Fractionation radiocarbon dating
In addition to permitting more accurate dating within archaeological sites than previous methods, it allows comparison of dates of events across great distances.
Histories of archaeology often refer to its impact as the "radiocarbon revolution".
The results were summarized in a paper in Science in 1947, in which the authors commented that their results implied it would be possible to date materials containing carbon of organic origin.
Libby and James Arnold proceeded to experiment with samples of wood of known age.

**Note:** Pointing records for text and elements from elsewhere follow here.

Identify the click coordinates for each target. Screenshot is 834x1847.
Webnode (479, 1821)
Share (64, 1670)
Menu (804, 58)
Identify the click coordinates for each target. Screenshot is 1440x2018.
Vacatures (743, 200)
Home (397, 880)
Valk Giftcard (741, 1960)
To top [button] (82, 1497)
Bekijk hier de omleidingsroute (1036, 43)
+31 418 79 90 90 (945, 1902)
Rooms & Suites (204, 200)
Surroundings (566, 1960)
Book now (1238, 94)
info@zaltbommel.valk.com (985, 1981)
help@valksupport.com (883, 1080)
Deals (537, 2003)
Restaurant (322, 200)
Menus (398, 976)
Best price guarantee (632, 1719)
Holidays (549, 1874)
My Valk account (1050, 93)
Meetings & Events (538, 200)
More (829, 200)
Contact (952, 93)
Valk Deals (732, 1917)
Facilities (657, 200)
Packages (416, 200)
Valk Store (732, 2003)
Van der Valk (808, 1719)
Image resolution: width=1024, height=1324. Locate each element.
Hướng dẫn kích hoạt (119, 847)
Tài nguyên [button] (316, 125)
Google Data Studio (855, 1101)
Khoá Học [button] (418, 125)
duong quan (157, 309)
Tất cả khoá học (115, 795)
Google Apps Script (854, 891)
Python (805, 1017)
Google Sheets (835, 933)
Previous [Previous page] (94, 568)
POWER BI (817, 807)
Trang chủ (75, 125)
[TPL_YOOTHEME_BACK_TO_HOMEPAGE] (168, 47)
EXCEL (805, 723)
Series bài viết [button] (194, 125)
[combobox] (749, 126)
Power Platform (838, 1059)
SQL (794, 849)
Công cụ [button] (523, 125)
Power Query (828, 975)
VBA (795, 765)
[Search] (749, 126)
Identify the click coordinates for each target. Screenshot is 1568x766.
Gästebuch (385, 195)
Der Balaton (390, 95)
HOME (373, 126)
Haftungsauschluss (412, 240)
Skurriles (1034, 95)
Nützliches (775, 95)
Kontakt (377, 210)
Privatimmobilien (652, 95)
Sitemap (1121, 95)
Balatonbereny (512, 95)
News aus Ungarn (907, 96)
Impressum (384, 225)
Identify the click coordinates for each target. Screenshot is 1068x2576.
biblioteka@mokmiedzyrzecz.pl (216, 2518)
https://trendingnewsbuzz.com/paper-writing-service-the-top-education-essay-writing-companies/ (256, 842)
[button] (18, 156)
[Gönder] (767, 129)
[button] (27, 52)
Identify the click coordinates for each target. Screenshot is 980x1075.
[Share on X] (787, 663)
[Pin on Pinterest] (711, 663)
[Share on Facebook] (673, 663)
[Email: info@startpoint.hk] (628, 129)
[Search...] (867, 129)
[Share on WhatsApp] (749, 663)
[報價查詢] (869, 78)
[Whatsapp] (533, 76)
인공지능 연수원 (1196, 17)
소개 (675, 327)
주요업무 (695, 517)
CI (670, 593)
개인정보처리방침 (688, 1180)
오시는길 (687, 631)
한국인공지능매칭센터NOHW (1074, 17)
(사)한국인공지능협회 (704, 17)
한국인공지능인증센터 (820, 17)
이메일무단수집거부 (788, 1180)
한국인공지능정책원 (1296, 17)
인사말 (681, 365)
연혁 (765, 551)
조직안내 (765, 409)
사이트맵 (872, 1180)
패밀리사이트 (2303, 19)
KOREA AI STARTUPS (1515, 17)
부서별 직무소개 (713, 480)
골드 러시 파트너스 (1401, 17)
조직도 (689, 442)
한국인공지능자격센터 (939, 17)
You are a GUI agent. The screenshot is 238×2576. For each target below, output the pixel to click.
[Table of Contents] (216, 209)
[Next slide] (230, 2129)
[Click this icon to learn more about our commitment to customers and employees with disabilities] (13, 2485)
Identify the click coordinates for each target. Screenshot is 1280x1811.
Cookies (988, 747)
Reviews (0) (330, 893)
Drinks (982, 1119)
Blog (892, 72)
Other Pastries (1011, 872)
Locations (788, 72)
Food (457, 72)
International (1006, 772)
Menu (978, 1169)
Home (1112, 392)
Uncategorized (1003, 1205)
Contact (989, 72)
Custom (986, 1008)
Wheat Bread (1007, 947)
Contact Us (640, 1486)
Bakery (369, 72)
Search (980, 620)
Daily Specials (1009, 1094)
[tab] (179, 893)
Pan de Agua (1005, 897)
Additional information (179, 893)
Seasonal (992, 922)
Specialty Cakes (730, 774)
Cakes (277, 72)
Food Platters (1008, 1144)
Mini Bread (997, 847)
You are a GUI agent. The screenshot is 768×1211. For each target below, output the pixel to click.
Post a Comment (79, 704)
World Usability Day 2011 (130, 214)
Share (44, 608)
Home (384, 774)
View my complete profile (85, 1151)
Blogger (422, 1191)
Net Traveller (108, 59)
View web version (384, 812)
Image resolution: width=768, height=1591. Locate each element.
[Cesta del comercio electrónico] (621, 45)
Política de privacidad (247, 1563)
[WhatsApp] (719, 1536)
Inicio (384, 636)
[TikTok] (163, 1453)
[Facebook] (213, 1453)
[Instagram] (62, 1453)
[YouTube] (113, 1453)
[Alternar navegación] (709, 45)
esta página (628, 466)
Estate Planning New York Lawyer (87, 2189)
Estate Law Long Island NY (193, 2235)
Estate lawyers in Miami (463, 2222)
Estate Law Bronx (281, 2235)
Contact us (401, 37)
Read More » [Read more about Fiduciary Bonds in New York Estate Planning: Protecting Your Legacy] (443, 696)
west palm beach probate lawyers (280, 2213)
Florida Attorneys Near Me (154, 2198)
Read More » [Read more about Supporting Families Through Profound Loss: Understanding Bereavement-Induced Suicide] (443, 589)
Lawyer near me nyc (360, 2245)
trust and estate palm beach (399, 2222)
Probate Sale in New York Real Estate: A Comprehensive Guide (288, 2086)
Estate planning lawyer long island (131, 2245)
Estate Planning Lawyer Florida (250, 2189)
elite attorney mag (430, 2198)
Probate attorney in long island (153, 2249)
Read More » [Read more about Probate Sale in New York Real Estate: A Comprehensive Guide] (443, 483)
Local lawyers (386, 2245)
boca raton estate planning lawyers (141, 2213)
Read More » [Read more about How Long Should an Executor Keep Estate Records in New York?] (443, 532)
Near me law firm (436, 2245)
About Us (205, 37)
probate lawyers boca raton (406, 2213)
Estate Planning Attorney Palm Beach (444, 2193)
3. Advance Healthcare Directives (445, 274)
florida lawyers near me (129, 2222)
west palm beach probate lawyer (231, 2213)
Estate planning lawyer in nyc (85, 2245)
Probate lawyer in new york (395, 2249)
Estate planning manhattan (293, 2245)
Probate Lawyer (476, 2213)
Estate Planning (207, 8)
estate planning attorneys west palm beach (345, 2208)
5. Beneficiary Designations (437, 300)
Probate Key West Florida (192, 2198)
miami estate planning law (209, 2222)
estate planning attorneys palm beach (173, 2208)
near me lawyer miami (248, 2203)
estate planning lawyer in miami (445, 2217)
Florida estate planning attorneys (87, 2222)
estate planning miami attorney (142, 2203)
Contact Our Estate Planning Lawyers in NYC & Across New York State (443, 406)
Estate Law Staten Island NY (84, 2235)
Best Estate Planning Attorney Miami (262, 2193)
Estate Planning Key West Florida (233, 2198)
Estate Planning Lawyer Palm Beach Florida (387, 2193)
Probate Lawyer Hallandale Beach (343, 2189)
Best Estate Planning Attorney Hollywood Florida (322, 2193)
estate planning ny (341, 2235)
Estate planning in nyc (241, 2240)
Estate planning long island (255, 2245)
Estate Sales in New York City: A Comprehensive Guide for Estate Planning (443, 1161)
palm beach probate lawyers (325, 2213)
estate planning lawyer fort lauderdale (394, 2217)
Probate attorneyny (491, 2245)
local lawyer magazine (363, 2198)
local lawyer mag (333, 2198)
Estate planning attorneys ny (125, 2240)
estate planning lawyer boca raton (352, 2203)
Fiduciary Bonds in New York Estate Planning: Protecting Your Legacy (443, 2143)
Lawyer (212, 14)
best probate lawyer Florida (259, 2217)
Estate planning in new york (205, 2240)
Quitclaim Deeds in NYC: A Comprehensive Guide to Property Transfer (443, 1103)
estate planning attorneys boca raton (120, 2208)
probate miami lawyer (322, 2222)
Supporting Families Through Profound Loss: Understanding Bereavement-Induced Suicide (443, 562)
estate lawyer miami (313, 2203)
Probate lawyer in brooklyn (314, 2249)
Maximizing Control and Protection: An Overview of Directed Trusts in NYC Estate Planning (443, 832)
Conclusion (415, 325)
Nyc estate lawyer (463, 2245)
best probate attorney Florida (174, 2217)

The resulting radiocarbon combines with atmospheric oxygen to form radioactive carbon dioxide, which is incorporated into plants by photosynthesis; animals then acquire (the period of time after which half of a given sample will have decayed) is about 5,730 years, the oldest dates that can be reliably measured by radiocarbon dating are around 50,000 years ago, although special preparation methods occasionally permit dating of older samples.The resulting data, in the form of a calibration curve, is now used to convert a given measurement of radiocarbon in a sample into an estimate of the sample's calendar age.Other corrections must be made to account for the proportion of throughout the biosphere (reservoir effects).For example, two samples taken from the tombs of two Egyptian kings, Zoser and Sneferu, independently dated to 2625 BC plus or minus 75 years, were dated by radiocarbon measurement to an average of 2800 BC plus or minus 250 years. Carbon dioxide produced in this way diffuses in the atmosphere, is dissolved in the ocean, and is taken up by plants via photosynthesis.Animals eat the plants, and ultimately the radiocarbon is distributed throughout the biosphere.
It was soon discovered that in the atmosphere by neutrons from cosmic rays that had been slowed down by collisions with molecules of atmospheric gas.